Alors, allons-y gaiement, battons le fer pendant qu’il est chaud ou, plus adapté à notre région nordique, patinons sur la glace pendant qu’il fait froid. J’aurais pu tout aussi bien parler du chaud mais la saison ne s’y prêtait pas. Et puis le froid je connais ça. Il y a plus de cinquante ans j’ai choisi de venir vivre au Canada. Je savais à quoi m’en tenir. Ma décision n’a pas été prise à froid et encore moins à la légère. À l’époque j’étais jeune et je n’avais pas froid aux yeux. En 1969 j’ai d’abord atterri au Québec où j’ai passé plusieurs hivers. Il y faisait un froid de canard. De là mon départ vers Vancouver, destination plus clémente à mes yeux. Ceci fut vrai jusqu’à la semaine dernière où, une fois n’est pas coutume, l’hiver m’a cueilli à froid. L’idée qu’une autre vague nous tombe dessus me donne des sueurs froides. J’en ai froid dans le dos.
Le froid je dois le reconnaître possède ses avantages. Il me tient éveillé, frigorifié certes mais alerte contrairement à la chaleur qui a plutôt tendance à m’endormir et me rendre léthargique. Le gel par contre me gèle. Entre le chaud et le froid mon cœur balance. Je ne sais pas lequel des deux me convient le mieux. J’ai fait la traversée du Sahara. Je suis allé jusqu’à Tamanrasset. J’ai bu du thé avec des Touaregs, caressé des dromadaires mais, en contrepartie, j’ai aussi fait des randonnées en traîneau à chiens, j’ai pu admirer, vue d’avion, l’immensité de la toundra arctique et j’ai apprécié les repas et savouré les rencontres avec les Inuits au Nunavut. Je ne peux pas dire que ces antipodes m’aient laissé indifférent. Au contraire, bien que rivaux les deux se valent et je les vénère tout autant.

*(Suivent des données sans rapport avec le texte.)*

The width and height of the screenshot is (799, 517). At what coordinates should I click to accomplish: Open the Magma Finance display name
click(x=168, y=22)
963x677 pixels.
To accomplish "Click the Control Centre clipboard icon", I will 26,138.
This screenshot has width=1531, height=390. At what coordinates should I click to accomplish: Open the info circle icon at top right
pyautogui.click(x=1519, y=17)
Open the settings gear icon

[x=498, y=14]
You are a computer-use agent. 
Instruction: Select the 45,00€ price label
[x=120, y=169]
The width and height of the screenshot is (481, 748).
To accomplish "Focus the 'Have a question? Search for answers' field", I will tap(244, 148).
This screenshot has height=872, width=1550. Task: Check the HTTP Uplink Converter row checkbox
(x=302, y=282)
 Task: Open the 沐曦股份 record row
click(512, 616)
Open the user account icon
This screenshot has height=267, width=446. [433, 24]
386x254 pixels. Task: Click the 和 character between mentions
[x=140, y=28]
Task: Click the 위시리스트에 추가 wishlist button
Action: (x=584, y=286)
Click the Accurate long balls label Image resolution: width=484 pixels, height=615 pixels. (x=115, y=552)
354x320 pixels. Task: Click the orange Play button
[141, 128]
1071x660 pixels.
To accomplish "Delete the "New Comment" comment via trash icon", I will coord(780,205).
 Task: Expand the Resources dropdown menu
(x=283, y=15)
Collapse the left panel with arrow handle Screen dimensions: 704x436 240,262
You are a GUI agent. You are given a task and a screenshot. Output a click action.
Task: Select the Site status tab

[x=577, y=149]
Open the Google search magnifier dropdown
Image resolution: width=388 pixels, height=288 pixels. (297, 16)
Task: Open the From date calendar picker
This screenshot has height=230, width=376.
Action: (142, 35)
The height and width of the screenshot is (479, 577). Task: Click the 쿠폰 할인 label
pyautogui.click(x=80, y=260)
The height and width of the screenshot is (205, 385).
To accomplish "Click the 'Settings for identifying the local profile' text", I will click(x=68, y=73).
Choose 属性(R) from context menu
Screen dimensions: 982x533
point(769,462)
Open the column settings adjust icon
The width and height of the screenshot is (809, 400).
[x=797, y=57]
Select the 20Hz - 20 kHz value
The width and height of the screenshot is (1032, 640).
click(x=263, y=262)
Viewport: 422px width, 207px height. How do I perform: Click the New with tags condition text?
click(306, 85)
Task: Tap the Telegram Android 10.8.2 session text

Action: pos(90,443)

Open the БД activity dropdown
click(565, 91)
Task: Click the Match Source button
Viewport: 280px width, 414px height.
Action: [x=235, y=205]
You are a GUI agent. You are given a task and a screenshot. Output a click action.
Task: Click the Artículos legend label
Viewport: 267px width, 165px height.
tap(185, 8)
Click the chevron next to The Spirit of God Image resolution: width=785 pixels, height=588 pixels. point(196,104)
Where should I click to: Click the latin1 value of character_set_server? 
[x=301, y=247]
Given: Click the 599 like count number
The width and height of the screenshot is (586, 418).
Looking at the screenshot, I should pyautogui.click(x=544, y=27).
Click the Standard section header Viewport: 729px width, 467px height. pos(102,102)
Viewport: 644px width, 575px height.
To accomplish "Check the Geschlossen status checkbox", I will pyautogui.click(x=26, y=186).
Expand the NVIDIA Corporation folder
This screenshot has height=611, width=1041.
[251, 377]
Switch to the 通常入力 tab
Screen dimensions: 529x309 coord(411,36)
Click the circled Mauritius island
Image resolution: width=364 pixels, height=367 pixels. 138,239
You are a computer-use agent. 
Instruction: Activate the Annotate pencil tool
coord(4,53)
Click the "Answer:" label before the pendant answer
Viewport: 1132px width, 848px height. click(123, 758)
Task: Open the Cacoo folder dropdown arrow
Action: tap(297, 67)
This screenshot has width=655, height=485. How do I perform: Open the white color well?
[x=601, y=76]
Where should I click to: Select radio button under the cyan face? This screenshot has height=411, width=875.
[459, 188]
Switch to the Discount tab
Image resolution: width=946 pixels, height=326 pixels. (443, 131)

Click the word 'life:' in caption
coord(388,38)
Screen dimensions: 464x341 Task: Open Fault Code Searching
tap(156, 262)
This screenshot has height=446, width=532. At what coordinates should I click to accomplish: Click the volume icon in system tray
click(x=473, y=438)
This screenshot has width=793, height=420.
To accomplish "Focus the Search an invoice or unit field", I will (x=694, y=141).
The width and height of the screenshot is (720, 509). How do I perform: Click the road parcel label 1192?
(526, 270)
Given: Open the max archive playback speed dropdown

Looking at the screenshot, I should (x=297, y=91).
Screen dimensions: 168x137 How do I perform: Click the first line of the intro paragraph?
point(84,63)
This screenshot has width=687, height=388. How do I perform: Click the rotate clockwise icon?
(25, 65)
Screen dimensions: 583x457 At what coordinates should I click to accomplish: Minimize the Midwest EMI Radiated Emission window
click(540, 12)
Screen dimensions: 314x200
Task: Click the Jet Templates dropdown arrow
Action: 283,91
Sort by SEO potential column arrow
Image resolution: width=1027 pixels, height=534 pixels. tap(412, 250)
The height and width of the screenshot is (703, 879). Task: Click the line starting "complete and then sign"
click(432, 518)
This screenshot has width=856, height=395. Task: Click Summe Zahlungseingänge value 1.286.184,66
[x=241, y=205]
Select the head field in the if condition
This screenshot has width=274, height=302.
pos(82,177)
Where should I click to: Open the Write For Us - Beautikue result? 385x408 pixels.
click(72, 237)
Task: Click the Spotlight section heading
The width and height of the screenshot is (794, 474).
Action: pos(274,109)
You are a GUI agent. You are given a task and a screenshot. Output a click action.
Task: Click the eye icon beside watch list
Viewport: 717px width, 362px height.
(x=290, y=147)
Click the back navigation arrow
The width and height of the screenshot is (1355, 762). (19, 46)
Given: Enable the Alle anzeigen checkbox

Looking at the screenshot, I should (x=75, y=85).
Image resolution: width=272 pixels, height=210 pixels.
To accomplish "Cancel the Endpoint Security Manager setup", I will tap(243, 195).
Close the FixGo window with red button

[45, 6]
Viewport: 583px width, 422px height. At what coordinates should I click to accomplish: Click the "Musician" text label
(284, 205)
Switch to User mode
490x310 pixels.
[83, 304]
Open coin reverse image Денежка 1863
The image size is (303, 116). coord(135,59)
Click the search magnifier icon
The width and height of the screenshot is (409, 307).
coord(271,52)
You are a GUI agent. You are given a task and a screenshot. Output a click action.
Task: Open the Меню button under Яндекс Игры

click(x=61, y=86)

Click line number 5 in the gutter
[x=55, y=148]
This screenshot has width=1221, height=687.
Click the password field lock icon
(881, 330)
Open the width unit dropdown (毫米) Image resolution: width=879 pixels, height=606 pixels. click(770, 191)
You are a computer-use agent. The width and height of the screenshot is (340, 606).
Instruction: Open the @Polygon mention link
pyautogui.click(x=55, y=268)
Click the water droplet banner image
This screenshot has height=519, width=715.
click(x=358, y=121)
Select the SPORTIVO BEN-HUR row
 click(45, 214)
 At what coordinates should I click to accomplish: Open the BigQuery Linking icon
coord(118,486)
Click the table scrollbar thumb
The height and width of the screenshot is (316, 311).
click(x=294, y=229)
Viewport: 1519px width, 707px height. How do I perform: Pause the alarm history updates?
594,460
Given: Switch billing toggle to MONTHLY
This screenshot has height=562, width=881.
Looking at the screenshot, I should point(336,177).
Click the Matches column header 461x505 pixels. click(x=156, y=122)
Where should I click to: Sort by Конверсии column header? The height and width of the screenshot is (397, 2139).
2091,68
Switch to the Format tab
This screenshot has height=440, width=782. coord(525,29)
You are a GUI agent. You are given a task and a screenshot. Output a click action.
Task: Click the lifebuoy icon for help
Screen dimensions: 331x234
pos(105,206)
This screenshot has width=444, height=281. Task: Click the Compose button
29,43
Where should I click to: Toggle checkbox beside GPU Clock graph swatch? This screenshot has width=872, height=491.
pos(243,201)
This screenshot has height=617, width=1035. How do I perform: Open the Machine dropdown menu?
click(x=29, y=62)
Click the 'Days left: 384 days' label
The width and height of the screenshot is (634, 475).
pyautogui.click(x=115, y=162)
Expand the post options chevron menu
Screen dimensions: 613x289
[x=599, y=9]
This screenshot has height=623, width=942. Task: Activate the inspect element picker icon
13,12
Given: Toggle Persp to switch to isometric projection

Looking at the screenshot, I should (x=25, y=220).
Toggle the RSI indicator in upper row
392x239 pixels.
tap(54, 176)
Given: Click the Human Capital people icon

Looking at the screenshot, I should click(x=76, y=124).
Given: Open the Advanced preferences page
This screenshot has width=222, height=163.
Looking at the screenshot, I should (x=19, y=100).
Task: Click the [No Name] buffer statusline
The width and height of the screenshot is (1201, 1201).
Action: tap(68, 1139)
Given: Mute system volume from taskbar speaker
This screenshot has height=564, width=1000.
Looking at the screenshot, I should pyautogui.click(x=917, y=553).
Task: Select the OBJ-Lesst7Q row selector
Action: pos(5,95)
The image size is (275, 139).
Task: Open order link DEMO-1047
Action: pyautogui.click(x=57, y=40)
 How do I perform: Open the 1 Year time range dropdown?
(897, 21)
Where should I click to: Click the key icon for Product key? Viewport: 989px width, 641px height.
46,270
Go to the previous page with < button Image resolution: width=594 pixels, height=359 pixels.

J’admets, cependant, sans une certaine gêne, car cela peut paraître contradictoire, me sentir mieux au chaud qu’au froid dès l’instant où l’on n’atteint pas les extrêmes de ces deux pôles. Ainsi parle mon corps qui n’en fait qu’à sa tête. Cette dernière, toutefois, tout en gardant la tête sur les épaules, a sa propre logique. Dans un pays où il fait froid il est possible de se réchauffer soit en s’habillant adéquatement soit en montant le thermostat du chauffage à la maison. Par contre dans un pays où il fait chaud, même trop chaud, impossible de se refroidir à moins de faire appel aux appareils de climatisation lesquels rendent malade et l’air irrespirable. Ma tête, ainsi, a eu raison de mon corps. De là mon choix de rester au Canada.
Me voici donc à faire l’apologie du froid alors que je viens de passer mon temps à me lamenter de sa vague qui s’est dernièrement abattue sur nous. Oui, je lui en veux à cette vague. Elle ne paie rien pour attendre. Dès qu’elle apparaîtra je lui ferai sa fête. Cela peut prendre un an, deux ans, même plus. Mais qu’importe. Je dois le rappeler : la vengeance est un plat qui se mange froid.